**What is required**
Which lines in the listing below contain the string "date", matching case exactly? Pick out each of those lines and copy it.

**Extracted records**
'''

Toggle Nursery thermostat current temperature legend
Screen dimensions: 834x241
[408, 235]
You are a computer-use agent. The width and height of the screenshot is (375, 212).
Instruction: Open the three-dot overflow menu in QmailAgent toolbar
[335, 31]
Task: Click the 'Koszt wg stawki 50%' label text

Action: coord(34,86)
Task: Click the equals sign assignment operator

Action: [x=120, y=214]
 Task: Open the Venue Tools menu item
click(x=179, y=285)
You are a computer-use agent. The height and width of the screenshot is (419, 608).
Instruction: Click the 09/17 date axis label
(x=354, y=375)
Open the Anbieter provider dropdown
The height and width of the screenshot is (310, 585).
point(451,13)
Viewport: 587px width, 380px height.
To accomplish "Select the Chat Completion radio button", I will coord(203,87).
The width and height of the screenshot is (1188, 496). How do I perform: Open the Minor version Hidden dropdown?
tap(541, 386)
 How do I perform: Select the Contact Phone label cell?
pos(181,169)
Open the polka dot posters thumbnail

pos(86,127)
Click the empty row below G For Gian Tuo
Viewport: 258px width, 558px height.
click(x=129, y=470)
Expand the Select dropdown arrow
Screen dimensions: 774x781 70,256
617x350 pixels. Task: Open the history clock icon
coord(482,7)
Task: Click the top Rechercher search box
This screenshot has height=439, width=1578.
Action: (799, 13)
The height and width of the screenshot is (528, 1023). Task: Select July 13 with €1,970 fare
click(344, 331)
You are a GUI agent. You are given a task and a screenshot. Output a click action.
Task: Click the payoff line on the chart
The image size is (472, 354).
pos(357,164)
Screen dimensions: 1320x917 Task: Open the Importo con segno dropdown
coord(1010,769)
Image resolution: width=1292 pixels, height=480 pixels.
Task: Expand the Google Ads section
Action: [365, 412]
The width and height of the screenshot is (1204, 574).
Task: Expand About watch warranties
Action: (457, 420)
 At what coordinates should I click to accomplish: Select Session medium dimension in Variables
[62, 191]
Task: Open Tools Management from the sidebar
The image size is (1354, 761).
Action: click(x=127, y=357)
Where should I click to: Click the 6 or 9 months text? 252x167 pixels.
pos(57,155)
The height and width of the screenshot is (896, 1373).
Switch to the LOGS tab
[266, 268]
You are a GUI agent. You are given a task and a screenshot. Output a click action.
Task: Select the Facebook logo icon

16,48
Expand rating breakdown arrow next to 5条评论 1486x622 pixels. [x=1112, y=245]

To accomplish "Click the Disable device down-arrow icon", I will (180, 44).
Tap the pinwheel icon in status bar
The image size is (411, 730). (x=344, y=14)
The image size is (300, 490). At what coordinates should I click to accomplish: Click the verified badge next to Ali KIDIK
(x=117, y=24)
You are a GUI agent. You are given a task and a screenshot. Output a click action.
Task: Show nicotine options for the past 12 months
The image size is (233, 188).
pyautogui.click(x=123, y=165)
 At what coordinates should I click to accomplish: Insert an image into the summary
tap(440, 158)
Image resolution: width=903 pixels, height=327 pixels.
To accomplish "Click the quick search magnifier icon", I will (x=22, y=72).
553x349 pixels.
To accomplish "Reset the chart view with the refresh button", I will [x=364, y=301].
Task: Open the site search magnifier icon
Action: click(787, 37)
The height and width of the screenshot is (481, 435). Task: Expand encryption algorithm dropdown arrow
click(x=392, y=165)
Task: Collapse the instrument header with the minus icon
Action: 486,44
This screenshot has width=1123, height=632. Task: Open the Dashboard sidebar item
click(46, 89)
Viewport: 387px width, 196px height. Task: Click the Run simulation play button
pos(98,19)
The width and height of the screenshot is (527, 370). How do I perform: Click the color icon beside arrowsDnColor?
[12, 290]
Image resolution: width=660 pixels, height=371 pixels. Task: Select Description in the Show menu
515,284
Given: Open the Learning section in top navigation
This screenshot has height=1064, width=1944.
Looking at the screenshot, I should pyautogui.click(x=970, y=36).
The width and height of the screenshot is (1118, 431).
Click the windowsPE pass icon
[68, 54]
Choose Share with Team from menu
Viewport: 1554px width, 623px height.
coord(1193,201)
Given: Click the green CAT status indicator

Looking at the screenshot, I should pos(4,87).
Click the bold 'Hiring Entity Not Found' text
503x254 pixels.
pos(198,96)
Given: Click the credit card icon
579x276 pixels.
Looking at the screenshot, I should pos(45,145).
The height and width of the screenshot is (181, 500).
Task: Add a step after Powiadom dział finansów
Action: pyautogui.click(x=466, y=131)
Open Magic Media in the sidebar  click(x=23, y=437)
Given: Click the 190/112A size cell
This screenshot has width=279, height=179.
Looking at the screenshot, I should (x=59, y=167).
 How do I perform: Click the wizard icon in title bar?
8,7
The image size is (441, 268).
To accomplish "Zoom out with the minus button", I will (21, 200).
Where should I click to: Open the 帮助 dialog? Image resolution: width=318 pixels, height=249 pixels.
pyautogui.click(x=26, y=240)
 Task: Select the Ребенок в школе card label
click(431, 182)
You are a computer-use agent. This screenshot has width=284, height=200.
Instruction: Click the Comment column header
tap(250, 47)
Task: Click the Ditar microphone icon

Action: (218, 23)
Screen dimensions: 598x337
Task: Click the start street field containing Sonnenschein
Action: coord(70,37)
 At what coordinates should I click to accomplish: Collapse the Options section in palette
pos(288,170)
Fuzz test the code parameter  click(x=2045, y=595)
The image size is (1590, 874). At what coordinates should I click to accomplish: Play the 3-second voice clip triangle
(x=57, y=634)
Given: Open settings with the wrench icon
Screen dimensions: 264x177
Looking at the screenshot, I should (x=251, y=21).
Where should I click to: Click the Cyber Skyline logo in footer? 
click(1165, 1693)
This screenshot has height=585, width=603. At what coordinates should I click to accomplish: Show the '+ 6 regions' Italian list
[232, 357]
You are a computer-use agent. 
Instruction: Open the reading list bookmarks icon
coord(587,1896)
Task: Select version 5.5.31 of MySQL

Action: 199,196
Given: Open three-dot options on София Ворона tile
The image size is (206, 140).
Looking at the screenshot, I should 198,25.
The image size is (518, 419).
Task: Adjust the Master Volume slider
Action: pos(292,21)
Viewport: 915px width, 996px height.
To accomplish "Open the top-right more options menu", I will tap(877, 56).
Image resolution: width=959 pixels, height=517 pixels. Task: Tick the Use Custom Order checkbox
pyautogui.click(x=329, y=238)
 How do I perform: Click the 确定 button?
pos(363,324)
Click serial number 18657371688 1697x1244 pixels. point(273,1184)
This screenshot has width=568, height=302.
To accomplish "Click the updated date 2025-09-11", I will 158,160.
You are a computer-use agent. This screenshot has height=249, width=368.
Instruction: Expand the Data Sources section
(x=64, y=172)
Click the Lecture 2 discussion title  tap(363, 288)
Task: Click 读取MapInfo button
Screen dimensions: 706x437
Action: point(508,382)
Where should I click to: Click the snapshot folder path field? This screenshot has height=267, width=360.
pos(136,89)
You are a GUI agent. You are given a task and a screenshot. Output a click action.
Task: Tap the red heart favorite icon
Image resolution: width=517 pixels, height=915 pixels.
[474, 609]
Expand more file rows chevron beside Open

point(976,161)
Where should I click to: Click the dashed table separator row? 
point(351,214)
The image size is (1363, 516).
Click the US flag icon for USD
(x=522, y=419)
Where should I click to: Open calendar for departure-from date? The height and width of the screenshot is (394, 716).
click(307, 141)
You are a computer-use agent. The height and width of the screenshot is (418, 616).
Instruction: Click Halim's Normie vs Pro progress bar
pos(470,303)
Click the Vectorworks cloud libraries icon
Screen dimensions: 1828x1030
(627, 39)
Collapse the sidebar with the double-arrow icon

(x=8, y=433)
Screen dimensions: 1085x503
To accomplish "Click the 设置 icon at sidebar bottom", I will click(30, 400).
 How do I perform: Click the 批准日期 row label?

'''

**Full output**
Instruction: Click the 09/17 date axis label
To accomplish "Click the updated date 2025-09-11", I will 158,160.
Where should I click to: Open calendar for departure-from date? The height and width of the screenshot is (394, 716).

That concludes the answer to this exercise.